It felt like a lifetime since my organic father had walked me out of the house, casting me into the world with nothing but resentment and a skateboard. In the years that followed, I’d changed—some for the better, but mostly for the worse. The Hollywood Dead Kennedys gig had been a turning point, an eye-opener to a life of chaos that I was diving headfirst into.
The apartment raids started to feel like a normal occurrence. Sharon’s place, a two-bedroom disaster, was crammed with over 20 teenagers on any given night. We were a powder keg waiting for a spark. The sheriff’s department eventually got wind of it. Guns drawn, they raided the place, scattering us like terrified mice. Some jumped from the second-story windows, others froze in place.
I wasn’t fast enough.
“Don’t move,” an officer barked, his voice cold and authoritative. I didn’t.

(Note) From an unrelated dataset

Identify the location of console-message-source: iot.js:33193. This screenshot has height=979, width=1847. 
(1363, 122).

By then, I knew better than to test my luck with law enforcement.
Before that raid, my time at Sharon’s apartment was already filled with turmoil. Her downstairs neighbor had come after me with a shovel after I messed around with his sister. Her little brother had cried for nights after I made the mistake of giving his kitten a tiny dose of speed. The poor animal didn’t recover, and honestly, neither did I.
My downward spiral continued when I was introduced to angel dust. A pregnant woman—her belly round and her face etched with a kind of resigned desperation—sold me a dipped Coors cigarette. She explained how she made her PCP batch in the toilet so she could flush it if the cops came.

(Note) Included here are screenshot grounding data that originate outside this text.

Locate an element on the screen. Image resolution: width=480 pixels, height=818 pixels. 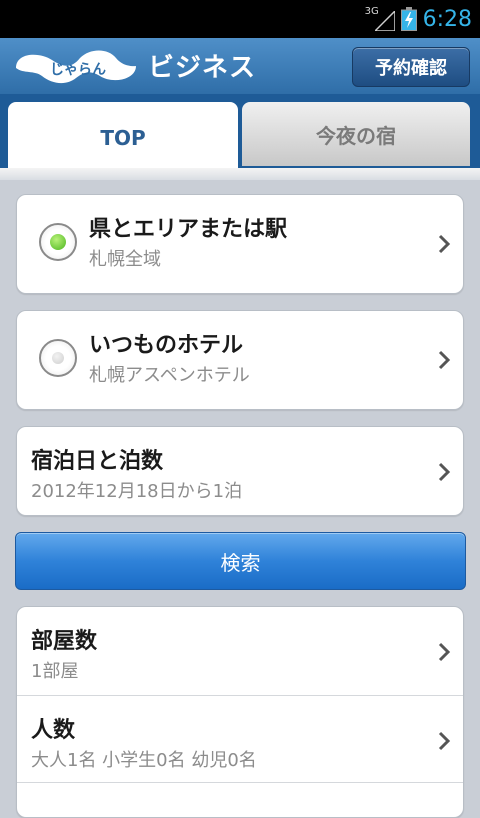
hotel-title: いつものホテル is located at coordinates (166, 346).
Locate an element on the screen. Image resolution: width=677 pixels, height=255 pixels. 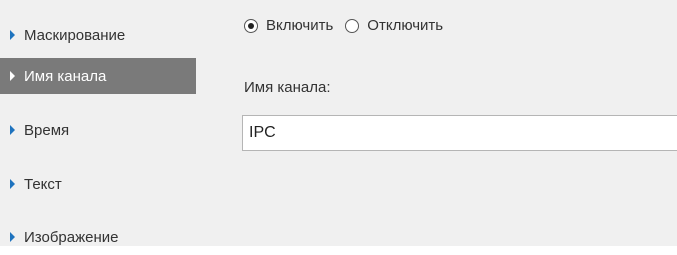
disable-radio is located at coordinates (352, 26).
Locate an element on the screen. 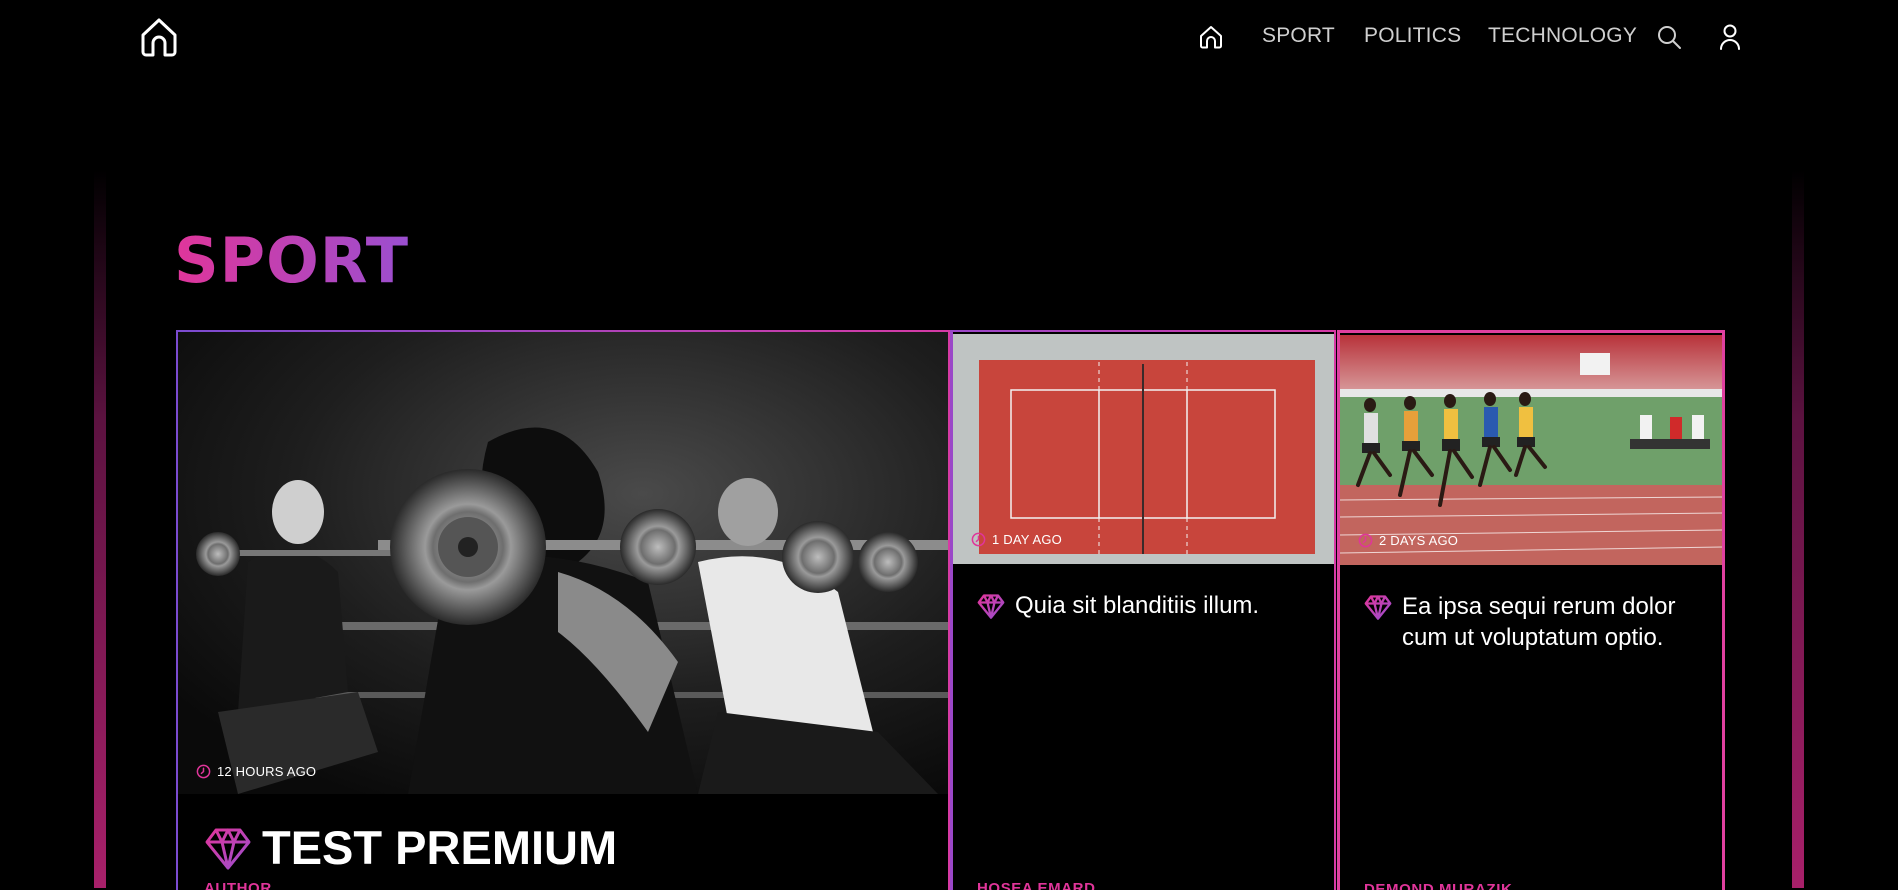  home-icon is located at coordinates (1211, 37).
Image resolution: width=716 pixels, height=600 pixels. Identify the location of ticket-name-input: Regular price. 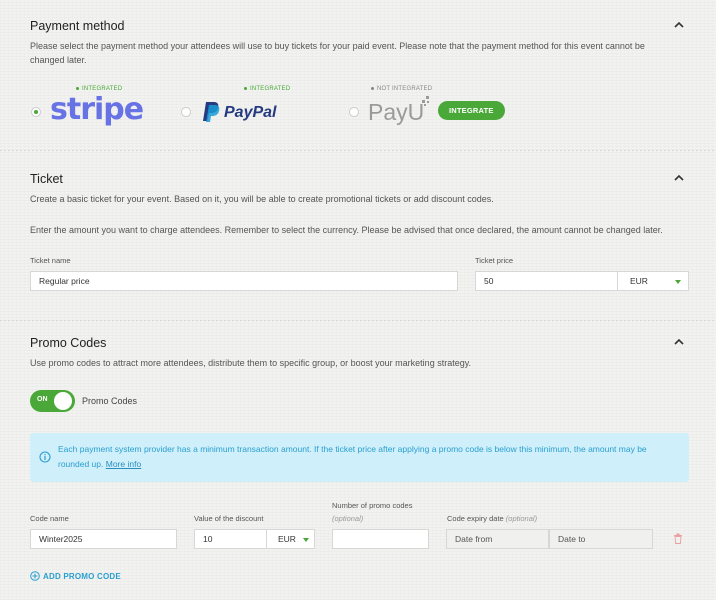
(244, 281).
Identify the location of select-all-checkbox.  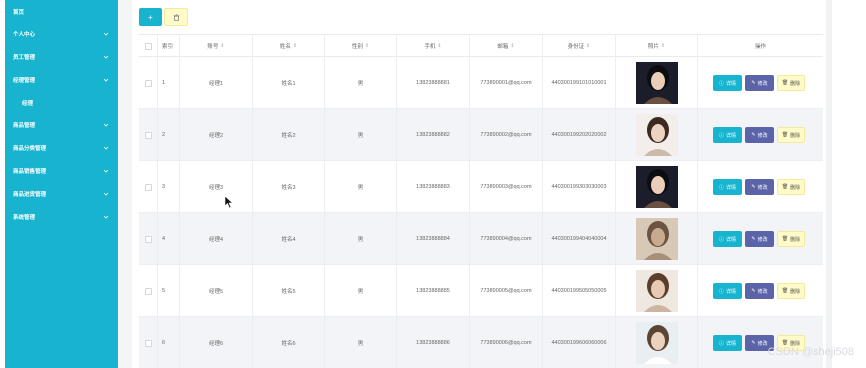
(148, 46).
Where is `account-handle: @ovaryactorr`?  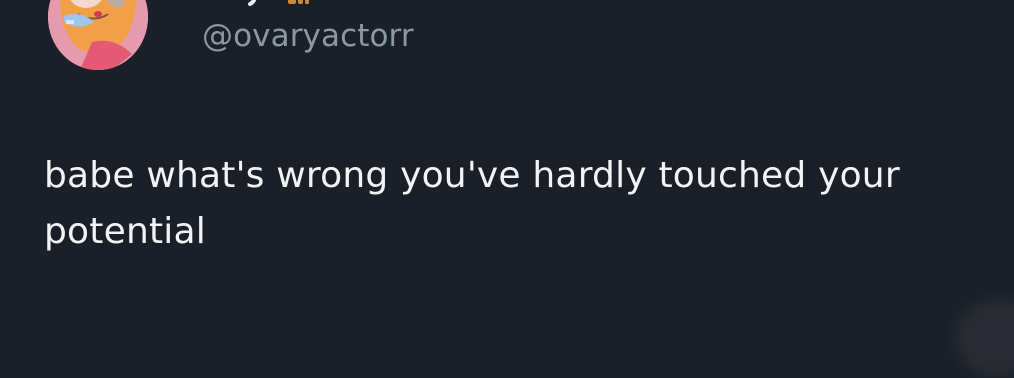
account-handle: @ovaryactorr is located at coordinates (308, 36).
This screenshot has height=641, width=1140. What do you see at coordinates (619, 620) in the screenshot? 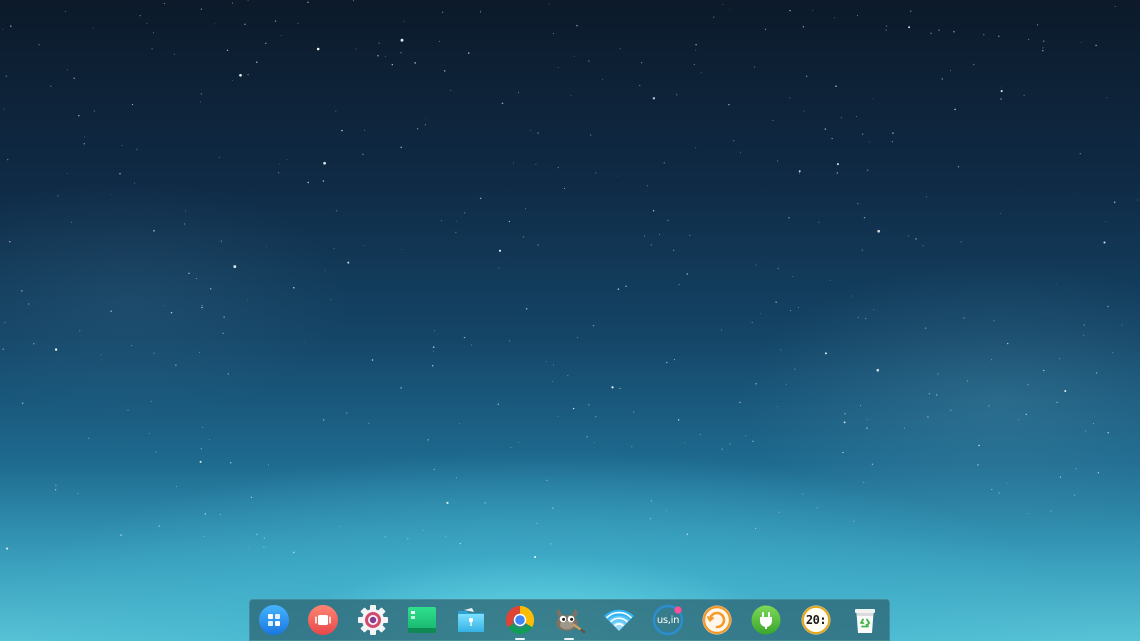
I see `dock-item-network` at bounding box center [619, 620].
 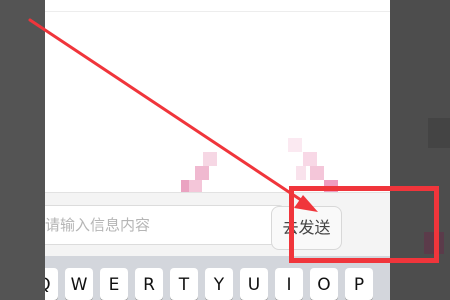 I want to click on top-divider, so click(x=218, y=12).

One hit, and I was hooked. The high was unlike anything I’d felt, but it came with a price. I lost weight rapidly, my body hollowing out as sleep became an impossibility.
My mohawk, once a symbol of rebellion, was now just a shadow of its former self. I shaved the back, leaving only a long strip in the front. I wore flannel shirts and a hat to cover the mess, a reflection of the disarray I had become.
I was the walking embodiment of trouble. Parties that once welcomed me now turned me away. My reputation preceded me—a bad boy who had gone too far. Even in circles of misfits and outcasts, I was an outlier, a reminder of where their paths could lead if they weren’t careful.
Looking in the mirror, I barely recognized the person staring back. The weight of my choices, the drugs, the chaos—it was all catching up to me. The life I was living wasn’t just reckless; it was a slow-motion crash, and I was running out of road.
Still, I couldn’t stop. Something about the destruction felt inevitable, like it was the only thing I was good at. And maybe it was.